Selección:
Hace exactamente cuatro años atrás celebrábamos –muchos de nosotros en la Avenida Paulista y otros tantos en el resto de Brasil y en el exterior-, por fin la victoria de Lula, la victoria del PT, la victoria de la izquierda. Nos encontrábamos con tanta gente que exteriorizaba, en las lágrimas, en los gritos, tantas cosas reprimidas, que venían de lo más profundo: el recuerdo de los compañeros que no pudieron celebrar con nosotros el fin de las frustraciones acumuladas y que un gobierno, que había despedazado el país, terminaba por fin derrotado aquel día.
Celebrábamos, pero con un trago amargo en la garganta. Sabíamos que era nuestro gobierno, pero alguna cosa se nos escapaba. Ganábamos, despedíamos al gobierno Fernando Henrique Cardoso (FHC) con su derrota – lo más importante en aquel momento -, pero se cernían sombras sobre la victoria, que indicaban que ella se nos escapaba. De la “Carta a los brasileños” a “Lulita, paz y amor”, de Duda Mendonça a Palocci, y – confirmando tristemente las sombras, Henrique Meirelles-, algo nos indicaba que nuestra victoria no era necesariamente nuestra victoria, la victoria de la izquierda, la victoria del anti-neoliberalismo, la victoria del “otro mundo posible” por el cual habíamos luchado tanto tiempo.
Habíamos luchado contra las privatizaciones, habíamos luchado contra las (contra) reformas neoliberales, de menos Estado, menos políticas sociales, menos reglamentación, menos derechos laborales, menos empleos formales, menos soberanía, menos esfera pública, menos educación pública, menos cultura pública. Habíamos luchado contra la cesación de los derechos de los trabajadores, de los jubilados, de los trabajadores sin tierra, de las universidades públicas, de la salud pública. Habíamos resistido y en aquel día sentíamos que, a pesar de todo lo que se había dilapidado del país, habíamos derrotado al proyecto neoliberal de FHC, habíamos triunfado.

Filas de datos:
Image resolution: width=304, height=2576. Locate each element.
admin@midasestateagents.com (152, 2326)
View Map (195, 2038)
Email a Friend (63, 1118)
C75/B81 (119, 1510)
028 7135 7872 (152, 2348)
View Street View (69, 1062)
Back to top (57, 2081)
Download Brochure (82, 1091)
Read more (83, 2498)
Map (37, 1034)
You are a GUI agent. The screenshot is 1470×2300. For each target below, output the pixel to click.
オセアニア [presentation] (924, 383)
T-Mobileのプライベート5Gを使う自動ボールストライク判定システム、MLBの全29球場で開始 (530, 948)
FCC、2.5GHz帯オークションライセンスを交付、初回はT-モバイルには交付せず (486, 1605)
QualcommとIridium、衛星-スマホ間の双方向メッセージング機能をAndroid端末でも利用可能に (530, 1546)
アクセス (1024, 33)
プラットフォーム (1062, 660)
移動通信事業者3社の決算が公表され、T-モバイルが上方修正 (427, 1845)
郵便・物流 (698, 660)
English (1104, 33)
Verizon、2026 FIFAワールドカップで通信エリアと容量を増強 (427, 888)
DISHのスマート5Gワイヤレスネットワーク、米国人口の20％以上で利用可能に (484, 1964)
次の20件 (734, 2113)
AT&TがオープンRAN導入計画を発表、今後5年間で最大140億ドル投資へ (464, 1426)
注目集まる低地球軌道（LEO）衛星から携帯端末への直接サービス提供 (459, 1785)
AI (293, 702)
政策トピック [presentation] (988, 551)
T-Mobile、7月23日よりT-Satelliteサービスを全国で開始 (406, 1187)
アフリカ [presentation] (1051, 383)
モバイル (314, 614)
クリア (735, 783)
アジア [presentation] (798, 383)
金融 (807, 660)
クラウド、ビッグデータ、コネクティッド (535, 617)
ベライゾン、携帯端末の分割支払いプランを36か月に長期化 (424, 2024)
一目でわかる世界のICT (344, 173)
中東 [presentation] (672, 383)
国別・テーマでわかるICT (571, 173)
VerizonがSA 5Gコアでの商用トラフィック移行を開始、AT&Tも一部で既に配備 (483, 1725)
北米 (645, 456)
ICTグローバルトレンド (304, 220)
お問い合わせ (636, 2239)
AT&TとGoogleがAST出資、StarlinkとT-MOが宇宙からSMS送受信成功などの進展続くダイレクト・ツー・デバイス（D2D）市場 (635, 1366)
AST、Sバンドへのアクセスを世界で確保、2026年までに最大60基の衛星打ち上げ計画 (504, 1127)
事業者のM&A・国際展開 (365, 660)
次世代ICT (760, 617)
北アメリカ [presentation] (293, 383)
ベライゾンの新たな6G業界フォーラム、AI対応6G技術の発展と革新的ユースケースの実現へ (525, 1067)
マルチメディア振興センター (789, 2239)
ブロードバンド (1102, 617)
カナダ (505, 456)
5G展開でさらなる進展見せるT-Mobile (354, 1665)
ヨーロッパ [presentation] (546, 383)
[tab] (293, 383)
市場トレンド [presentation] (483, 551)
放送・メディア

Enunciado 1: Transcriba literalmente el fragmento del texto sobre la victoria de Lula que comienza con "Hace exactamente cuatro" y continúa hasta "derrotado aquel día.".
Enunciado 2: Traduzca al inglés la siguiente oración del texto sobre la victoria de Lula: "Sabíamos que era nuestro gobierno, pero alguna cosa se nos escapaba."

Respuesta final 1:
Hace exactamente cuatro años atrás celebrábamos –muchos de nosotros en la Avenida Paulista y otros tantos en el resto de Brasil y en el exterior-, por fin la victoria de Lula, la victoria del PT, la victoria de la izquierda. Nos encontrábamos con tanta gente que exteriorizaba, en las lágrimas, en los gritos, tantas cosas reprimidas, que venían de lo más profundo: el recuerdo de los compañeros que no pudieron celebrar con nosotros el fin de las frustraciones acumuladas y que un gobierno, que había despedazado el país, terminaba por fin derrotado aquel día.

Respuesta final 2: We knew it was our government, but something was slipping away from us.